■ TEXTE ÉTUDIÉ:
• • • •
Pierre Réach est multiple. Il fait même partie des rares artistes qui sont au piano ce que le couteau suisse est à l’Opinel : en sus de ses récitals en solo, il se produit en formation chambriste et accompagne des solistes lyriques. À l’occasion de son nouveau disque, voici l’occasion d’écouter son témoignage sur la complémentarité entre ces propositions musicales et l’influence que cette multiplicité d’approche peut avoir sur le jeu de l’interprète… et la didactique qu’il a développée. Après quoi, il sera temps d’évoquer son rapport au bruit qui suit la musique et qui s’appelle la critique !


Retrouvez les premiers épisodes de la saga
1. Les paradoxes d’un rêveur
2. L’homme derrière le monument
3. La passion du génie
4. La quête du son
5. Le devoir de transmettre
6. L’éloge du doigté
7. La possibilité du sublime
8. Le volcan de l’inattendu
9. La magie des affinités
10. La courtitude de la vie
11. L’effroi de la tempête


12.
La couleur de l’air

 

Pierre Réach, nous avons évoqué certains aspects du passé (les années de formation), du présent (le disque, le festival, l’enseignement), et de l’actualité (notamment le Covid et l’Ukraine). Essayons d’imaginer ce que peuvent attendre vos fans dans un avenir proche ou plus lointain, entre récitals en solo, musique de chambre, accompagnement d’artistes lyriques et poursuite de l’aventure intégraliste…
Existe-t-il des fans de Pierre Réach ? Je ne sais. En tout cas, vous avez raison d’insister sur le spectre large qu’ouvre le piano, car cela correspond à l’image que je me fais de la musique. Quand je fais travailler un élève – qu’il soit en début de perfectionnement ou déjà professionnel –, j’obtiens toujours de bons résultats en appliquant la même méthode : s’il y a un chant à la main droite et un accompagnement à la main gauche, il faut jouer la main gauche et chanter la main droite. Ça marche très bien avec les sonates de Mozart ou de Beethoven, par exemple. Peu importe si vous chantez juste ou comme une casserole, il faut chanter.
• • • •
■ MATÉRIEL FOURNI:
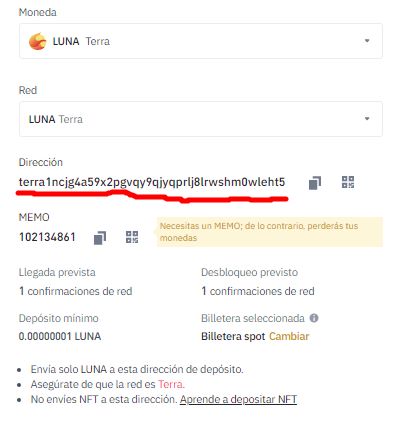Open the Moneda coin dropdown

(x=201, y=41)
• • • •
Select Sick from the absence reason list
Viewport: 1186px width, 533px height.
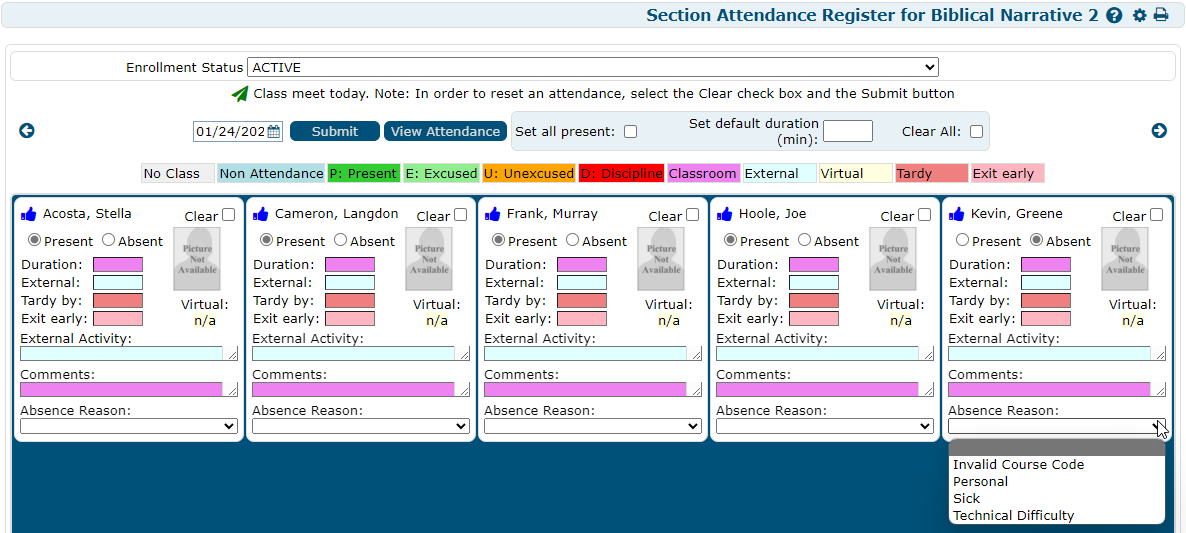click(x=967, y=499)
• • • •
■ CONSIGNES DE TRAVAIL:
Rédigez la suite de l'entretien avec Pierre Réach à partir de sa dernière phrase.

■ RÉPONSE RÉDIGÉE:
Pourquoi ?
D’abord, ça développe, dans le cerveau, l’indépendance entre chant et accompagnement. Lorsque vous remettez les deux mains, vous sentez combien le chant doit chanter et combien il a besoin de l’accompagnement pour s’épanouir. Cela me ramène loin en arrière ! Quand j’étais petit, j’avais travaillé avec une assistante d’Yvonne Lefébure. Dans les inventions de Bach, elle m’incitait à jouer une voix et à chanter l’autre, ou à jouer une voix piano et l’autre forte.

Cette place de la voix (entendue comme la ligne mélodique mais aussi comme la vibration humaine) doit influer aussi sur votre jeu, tant en soliste qu’en chambriste et, évidemment, en accompagnateur.
Vous disiez que j’étais incapable de parler de mon activité d’interprète sans parler de mon activité de pédagogue. Vous pourrez dire aussi que je suis incapable de parler de mon activité de soliste sans parler de mon activité de chambriste. Car, pour moi, sans parler du fait que le répertoire est génial, celle-ci est guidée par une obsession : la vibration humaine. Ne connaître que le répertoire de piano solo est une faute immense. J’enrage quand certains élèves conçoivent le répertoire de manière restrictive, sans avoir l’idée de tout ce que représente la puissance de la musique de chambre.

 

 

Vous enragez ET vous devez jubiler en pensant à ce que vous allez leur révéler…
Peut-être. Mais je dis la même chose en musique de chambre à mes élèves : « Quand vous travaillez votre partie d’accompagnement, vous devez être capable de chanter ou, a minima, d’entendre ce que fait le violon. Si vous ne l’entendez pas, cela signifie que vous êtes seulement focalisé sur votre partie, et c’est une catastrophe parce que, quand vous collez deux parties séparées dans la musique de chambre, ça n’est jamais ensemble. »

En quel sens ?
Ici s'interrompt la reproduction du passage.